* **WHAT YOU ARE ASKED TO DO**
Which lines in the material contain the word "height"? Copy each of them in full.

* **WORKING DATA**
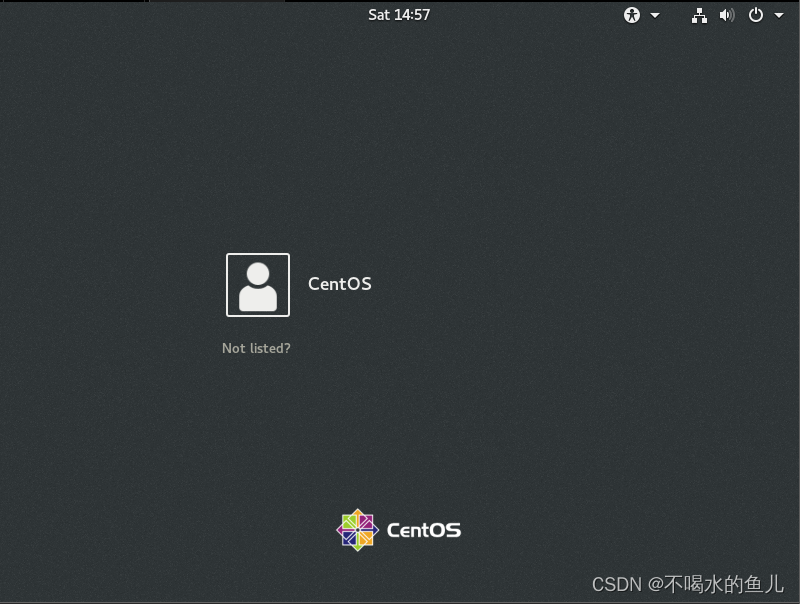Toggle the network status indicator
Image resolution: width=800 pixels, height=604 pixels.
699,15
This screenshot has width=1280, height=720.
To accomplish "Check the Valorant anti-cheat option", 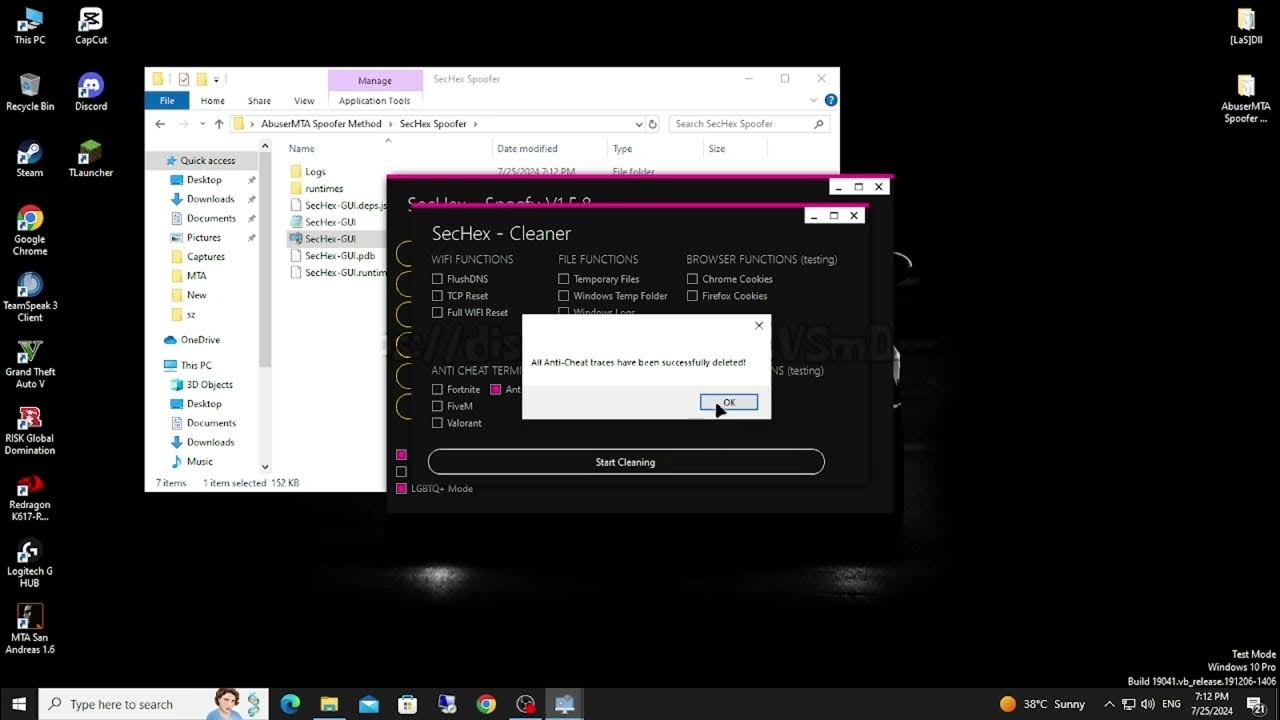I will (437, 423).
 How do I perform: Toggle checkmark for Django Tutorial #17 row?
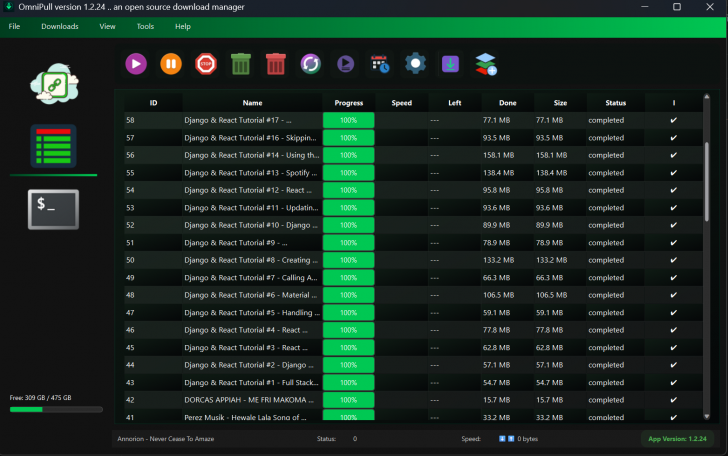674,120
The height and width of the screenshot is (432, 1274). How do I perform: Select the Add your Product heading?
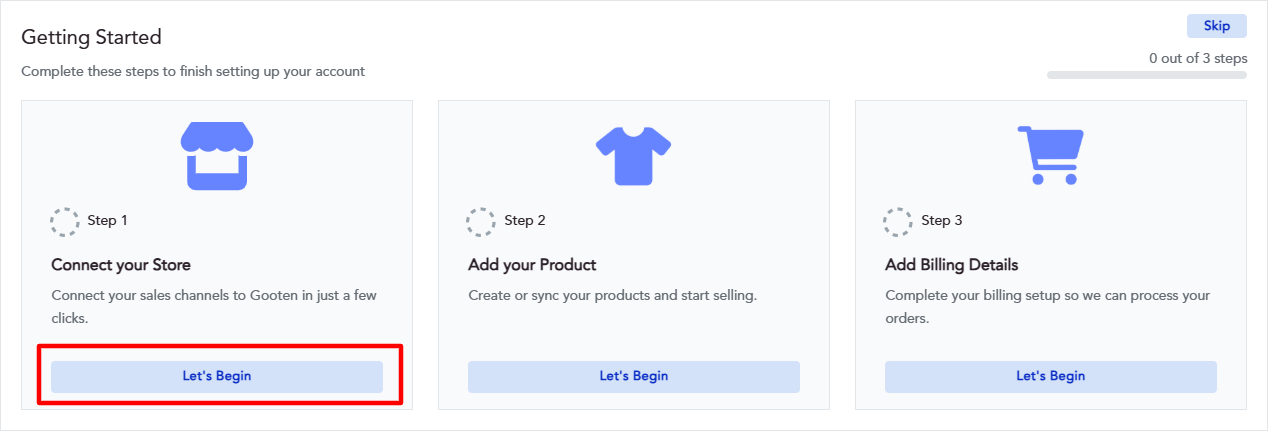click(x=532, y=265)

* **SOLUTION FOR THIS EXERCISE**
Image resolution: width=800 pixels, height=604 pixels.
This screenshot has width=1280, height=720.
The height and width of the screenshot is (432, 1274). How do I perform: Select the Add your Product heading?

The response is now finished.